Парень снова зашагал вперёд практически бегом, когда его рация оказалась в кармане. Он пробежал до ближайшего поворота и завернул туда, попав в такой же однотипный коридор, с десятком кабинетов на каждой стороне. Но его остановило не количество помещений для работы, а число орудий, уставленных на него.

— Вот ты и сам стал жертвой, — с ехидством на лице констатировал человек в балахонах. — Приготовься, мы вывесим твоё тело на всеобщее обозрение, как символ безнадёжности вашей войны!

Одна винтовка Гвардейца «Антивирус», три плазменных винтовки Киберариев и семь стволов дронов — это всё, что смог наскребать противник в отчаянном стремлении спасти свою жалкую жизнь.

— Вы уверены, что охотником был я, господин Апостол? — со зловещей улыбкой на уставшем чёрном лице вопросил Маритон, чьи слова стали командой к началу действий.
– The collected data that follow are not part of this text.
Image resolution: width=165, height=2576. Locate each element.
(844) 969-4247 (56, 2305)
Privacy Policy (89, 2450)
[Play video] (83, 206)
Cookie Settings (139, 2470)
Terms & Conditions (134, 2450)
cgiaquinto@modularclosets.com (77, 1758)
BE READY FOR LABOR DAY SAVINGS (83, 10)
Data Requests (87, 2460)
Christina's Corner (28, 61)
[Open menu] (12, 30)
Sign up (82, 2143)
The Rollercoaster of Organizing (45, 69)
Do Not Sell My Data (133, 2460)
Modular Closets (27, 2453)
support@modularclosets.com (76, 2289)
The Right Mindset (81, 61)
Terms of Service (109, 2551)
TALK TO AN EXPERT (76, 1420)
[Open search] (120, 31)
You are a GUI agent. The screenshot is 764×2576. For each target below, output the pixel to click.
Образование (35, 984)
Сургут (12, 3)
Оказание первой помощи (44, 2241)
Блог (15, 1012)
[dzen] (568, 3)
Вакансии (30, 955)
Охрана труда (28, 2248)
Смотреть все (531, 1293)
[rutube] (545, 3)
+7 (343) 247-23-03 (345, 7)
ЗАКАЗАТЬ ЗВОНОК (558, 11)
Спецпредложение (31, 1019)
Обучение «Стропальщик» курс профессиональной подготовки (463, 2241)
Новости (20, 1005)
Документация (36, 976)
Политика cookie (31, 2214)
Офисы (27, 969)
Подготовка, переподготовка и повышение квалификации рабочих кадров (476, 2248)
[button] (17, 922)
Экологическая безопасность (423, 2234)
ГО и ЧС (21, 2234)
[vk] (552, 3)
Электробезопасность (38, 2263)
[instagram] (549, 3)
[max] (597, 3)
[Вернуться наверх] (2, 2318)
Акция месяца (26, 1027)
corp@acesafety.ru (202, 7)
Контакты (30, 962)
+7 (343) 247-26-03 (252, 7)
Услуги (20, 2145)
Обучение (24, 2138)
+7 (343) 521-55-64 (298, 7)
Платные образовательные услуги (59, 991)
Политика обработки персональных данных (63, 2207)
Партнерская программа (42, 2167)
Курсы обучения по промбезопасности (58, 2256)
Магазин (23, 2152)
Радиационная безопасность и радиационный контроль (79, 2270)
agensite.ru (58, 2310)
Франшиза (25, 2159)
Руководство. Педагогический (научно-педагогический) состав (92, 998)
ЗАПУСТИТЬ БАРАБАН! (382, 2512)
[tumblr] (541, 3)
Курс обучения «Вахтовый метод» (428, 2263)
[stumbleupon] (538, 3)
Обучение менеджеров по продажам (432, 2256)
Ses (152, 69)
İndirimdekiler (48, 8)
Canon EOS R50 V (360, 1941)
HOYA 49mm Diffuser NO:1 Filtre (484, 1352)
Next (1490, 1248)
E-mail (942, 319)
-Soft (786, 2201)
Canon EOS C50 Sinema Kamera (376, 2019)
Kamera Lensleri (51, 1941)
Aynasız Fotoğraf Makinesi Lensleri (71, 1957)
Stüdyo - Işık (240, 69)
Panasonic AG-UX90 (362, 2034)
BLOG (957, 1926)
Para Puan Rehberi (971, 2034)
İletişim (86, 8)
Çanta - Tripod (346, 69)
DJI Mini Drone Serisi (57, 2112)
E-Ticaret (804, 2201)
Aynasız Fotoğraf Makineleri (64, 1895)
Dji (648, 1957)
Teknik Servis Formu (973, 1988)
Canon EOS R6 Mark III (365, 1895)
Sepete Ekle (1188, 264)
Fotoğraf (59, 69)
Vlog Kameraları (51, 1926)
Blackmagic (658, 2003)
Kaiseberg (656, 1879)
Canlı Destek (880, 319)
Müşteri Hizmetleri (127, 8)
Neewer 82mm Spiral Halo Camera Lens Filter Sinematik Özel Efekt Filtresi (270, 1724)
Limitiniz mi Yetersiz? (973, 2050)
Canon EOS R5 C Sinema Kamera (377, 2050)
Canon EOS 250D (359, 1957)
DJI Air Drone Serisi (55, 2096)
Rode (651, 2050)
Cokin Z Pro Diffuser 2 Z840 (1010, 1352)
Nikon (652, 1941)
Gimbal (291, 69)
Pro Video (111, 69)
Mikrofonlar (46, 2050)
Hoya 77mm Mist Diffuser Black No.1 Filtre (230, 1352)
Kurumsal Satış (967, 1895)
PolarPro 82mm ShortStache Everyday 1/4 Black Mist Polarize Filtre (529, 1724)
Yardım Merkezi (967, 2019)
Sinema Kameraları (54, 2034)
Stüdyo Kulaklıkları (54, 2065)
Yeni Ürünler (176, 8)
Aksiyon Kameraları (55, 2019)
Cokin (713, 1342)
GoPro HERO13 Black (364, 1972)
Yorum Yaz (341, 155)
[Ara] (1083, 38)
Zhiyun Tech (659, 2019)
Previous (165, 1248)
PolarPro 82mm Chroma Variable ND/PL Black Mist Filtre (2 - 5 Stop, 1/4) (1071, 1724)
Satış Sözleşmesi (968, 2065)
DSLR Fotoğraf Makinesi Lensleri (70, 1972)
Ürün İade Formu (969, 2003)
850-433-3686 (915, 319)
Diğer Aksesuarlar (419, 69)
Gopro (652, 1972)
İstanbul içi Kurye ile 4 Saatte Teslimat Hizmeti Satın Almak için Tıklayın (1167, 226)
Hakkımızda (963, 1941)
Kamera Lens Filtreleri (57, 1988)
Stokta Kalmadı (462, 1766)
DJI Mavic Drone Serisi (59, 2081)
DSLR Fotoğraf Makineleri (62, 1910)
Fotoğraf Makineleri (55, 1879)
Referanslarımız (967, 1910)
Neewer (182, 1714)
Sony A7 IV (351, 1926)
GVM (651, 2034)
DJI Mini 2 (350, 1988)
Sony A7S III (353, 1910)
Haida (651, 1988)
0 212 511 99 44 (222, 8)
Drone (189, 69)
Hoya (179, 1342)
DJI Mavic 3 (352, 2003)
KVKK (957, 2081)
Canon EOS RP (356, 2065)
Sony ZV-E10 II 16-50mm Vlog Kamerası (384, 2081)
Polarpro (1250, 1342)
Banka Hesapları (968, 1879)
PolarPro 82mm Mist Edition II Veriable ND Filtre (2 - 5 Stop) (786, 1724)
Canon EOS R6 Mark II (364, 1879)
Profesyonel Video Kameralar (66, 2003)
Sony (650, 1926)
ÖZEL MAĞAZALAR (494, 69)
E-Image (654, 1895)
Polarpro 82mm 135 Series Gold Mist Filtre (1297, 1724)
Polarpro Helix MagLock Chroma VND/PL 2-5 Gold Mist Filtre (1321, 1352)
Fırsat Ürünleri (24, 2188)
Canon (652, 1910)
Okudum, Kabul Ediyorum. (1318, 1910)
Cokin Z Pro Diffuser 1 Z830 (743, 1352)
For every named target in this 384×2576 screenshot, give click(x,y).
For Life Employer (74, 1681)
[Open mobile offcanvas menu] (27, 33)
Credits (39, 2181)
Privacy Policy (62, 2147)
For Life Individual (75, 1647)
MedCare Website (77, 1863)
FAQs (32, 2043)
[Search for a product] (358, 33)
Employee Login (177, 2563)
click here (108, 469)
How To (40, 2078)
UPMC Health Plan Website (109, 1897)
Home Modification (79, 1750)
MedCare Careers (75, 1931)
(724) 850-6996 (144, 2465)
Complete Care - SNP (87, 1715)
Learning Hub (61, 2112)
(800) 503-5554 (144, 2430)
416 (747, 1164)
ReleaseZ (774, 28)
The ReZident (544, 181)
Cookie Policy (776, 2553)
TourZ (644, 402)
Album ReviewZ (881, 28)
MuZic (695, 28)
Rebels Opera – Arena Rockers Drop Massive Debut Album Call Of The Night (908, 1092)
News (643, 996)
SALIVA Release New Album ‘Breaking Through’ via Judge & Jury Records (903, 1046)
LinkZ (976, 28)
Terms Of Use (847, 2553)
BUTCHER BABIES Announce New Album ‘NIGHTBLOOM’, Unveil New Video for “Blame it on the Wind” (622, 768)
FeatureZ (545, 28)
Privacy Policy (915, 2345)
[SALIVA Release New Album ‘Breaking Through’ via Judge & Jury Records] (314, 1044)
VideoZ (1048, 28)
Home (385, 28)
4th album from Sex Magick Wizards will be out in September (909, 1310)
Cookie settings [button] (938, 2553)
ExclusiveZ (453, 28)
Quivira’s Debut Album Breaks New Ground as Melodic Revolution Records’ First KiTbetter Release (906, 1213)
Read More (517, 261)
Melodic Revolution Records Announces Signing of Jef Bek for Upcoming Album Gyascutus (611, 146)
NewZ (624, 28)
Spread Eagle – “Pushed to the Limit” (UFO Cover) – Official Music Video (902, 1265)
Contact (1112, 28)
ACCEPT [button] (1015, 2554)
За спинами противников расцвели вспышки ураганного огня, и мужчина в последний момент успел лечь, чтобы его не скосил чудовищный оружейный залп. Дроны и один Киберарий схватили телом сноп пуль, выбивших из них жизнь, разметав их тела на части. Маритон обратил мощь реактивного снаряда по Гвардейцу, облив того шквалом из своего автомата, но броня существа такова, что все пули взрываются на ней, расцветая яркими огнями, но не пробивающие её. Мужчина перевёл огонь выше, и оставшиеся снаряды разорвали часть шеи и выбили глаз Гвардейцу, и его тело не выдерживает такого напора, падает наземь и начинает в бессилии ползать.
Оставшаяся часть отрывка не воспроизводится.